Un rendez-vous citoyen pour les droits des enfants
Sous les arbres du jardin de l’Institut français du Congo, de vives exclamations d’enfants ont lancé, le 14 novembre, la première édition du Festival des droits des enfants. Porté par le Réseau des intervenants sur le phénomène des enfants en rupture (REIPER) et la fondation Apprentis d’Auteuil, l’évènement a été préparé plusieurs mois durant avec l’appui de l’Agence française de développement.
Placé sous le thème « Protection des enfants en situation de rue contre les violences », le festival s’inscrit dans le calendrier des célébrations précédant la Journée mondiale de l’enfance du 20 novembre. Pendant quarante-huit heures, il a réuni familles, associations et représentants institutionnels autour d’activités autant ludiques que pédagogiques.
Ateliers interactifs et créations partagées
Dans les salles de l’IFC, des ateliers de dessin, d’écriture slam et de théâtre forum ont permis aux enfants de raconter leur quotidien, souvent marqué par la débrouille. Encadrés par des éducateurs spécialisés, ils ont transformé feuilles blanches et planches en décors vivants pour exprimer rêves et appréhensions.
Le public, composé de nombreux écoliers brazzavillois, a pris part à des jeux de rôle simulant des situations de rue.

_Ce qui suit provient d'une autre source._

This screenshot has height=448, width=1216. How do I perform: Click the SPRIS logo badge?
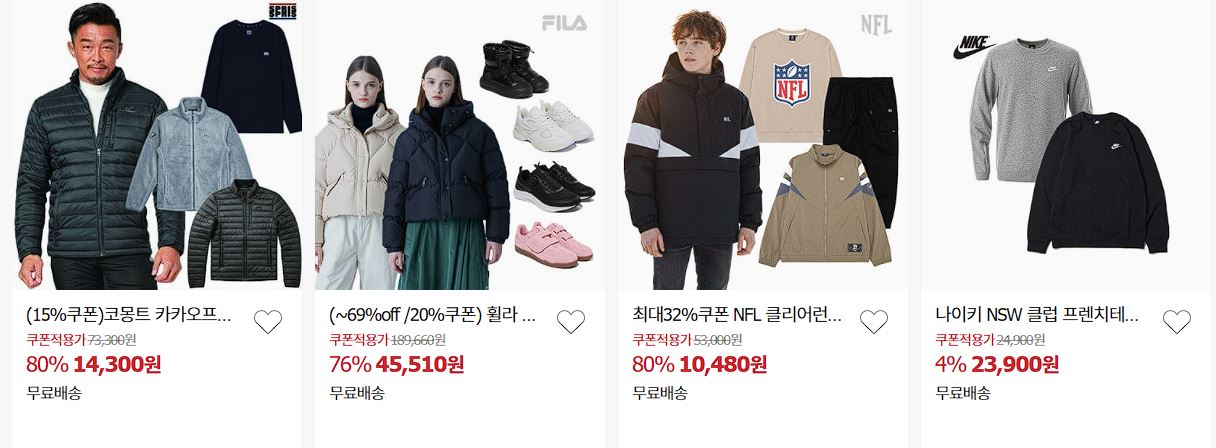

De courtes séquences montraient comment refuser un travail dangereux ou réagir face aux brimades, avant qu’un animateur n’explique les recours juridiques possibles au Congo.
Témoignages émouvants et prise de conscience
Moment fort de la première journée, le micro a été tendu à des adolescents anciennement sans abri. Wilfried, 16 ans, a confié qu’« une écoute attentive change plus que la nourriture distribuée ». Son intervention a été largement applaudie, soulignant la portée humaine de la démarche.
Pour Nadège Moloki, psychologue clinicienne invitée, « verbaliser la souffrance permet de reconstruire l’estime de soi ». Elle estime que les témoignages publics favorisent l’empathie et poussent chaque citoyen à se demander comment agir concrètement, ne serait-ce qu’en signalant un danger via le numéro vert dédié.
Mobilisation affirmée des forces de sécurité
Le commandant Aurélien Ngadia, représentant la Gendarmerie nationale, a déclaré que son institution « ne baissera pas les bras face aux violences faites aux enfants ». Evoquant les patrouilles de proximité, il a rappelé la nécessité de partenariats avec les associations pour identifier rapidement les zones de vulnérabilité.
Ses propos ont rassuré plusieurs parents présents. Ils voient dans cette collaboration une réponse coordonnée entre société civile et autorités, alors même que la flambée des trafics urbains augmente les risques encourus par les jeunes isolés.
Le 2231, ligne de protection immédiate
Sur la scène centrale, un visuel géant affichait le 2231. Les organisateurs ont martelé que « chaque appel peut sauver une vie ». Le dispositif, gratuit et disponible en français comme en lingala, réceptionne en moyenne cinquante alertes par semaine concernant maltraitance ou abandon.
Joseph Bikié Likibi, coordonnateur du REIPER, a précisé que la ligne est reliée à un réseau d’éducateurs de rue et à des unités de policiers formés à l’écoute. Dès que l’urgence est confirmée, un relais sanitaire ou judiciaire est activé sous vingt-quatre heures, gage d’efficacité.
Partenariats et enjeux de politique publique
Si le festival se veut festif, il porte aussi une exigence de suivi. Dans un point presse, les représentants d’Apprentis d’Auteuil ont indiqué que « la durabilité des actions dépendra d’une intégration dans la stratégie nationale de protection de l’enfance ».
L’AFD a, de son côté, souligné la cohérence du programme avec les Objectifs de développement durable, notamment ceux liés à l’éducation et à la réduction des inégalités. Les responsables locaux du ministère des Affaires sociales, présents discrètement, ont salué l’approche participative qui complète les programmes publics existants.
Vers une stratégie nationale inclusive
Au terme de l’évènement, un document de recommandations a été transmis au préfet de Brazzaville. Il propose la création de centres d’accueil de jour, la formation continue des agents de police et l’extension du numéro 2231 aux autres départements du pays.
Joseph Bikié Likibi résume l’ambition : « Nous souhaitons que chaque enfant, partout au Congo, puisse grandir sans craindre la rue ». Le rendez-vous est d’ores et déjà pris pour la prochaine édition, avec l’espoir que d’ici là, les engagements annoncés trouveront un écho concret sur le terrain.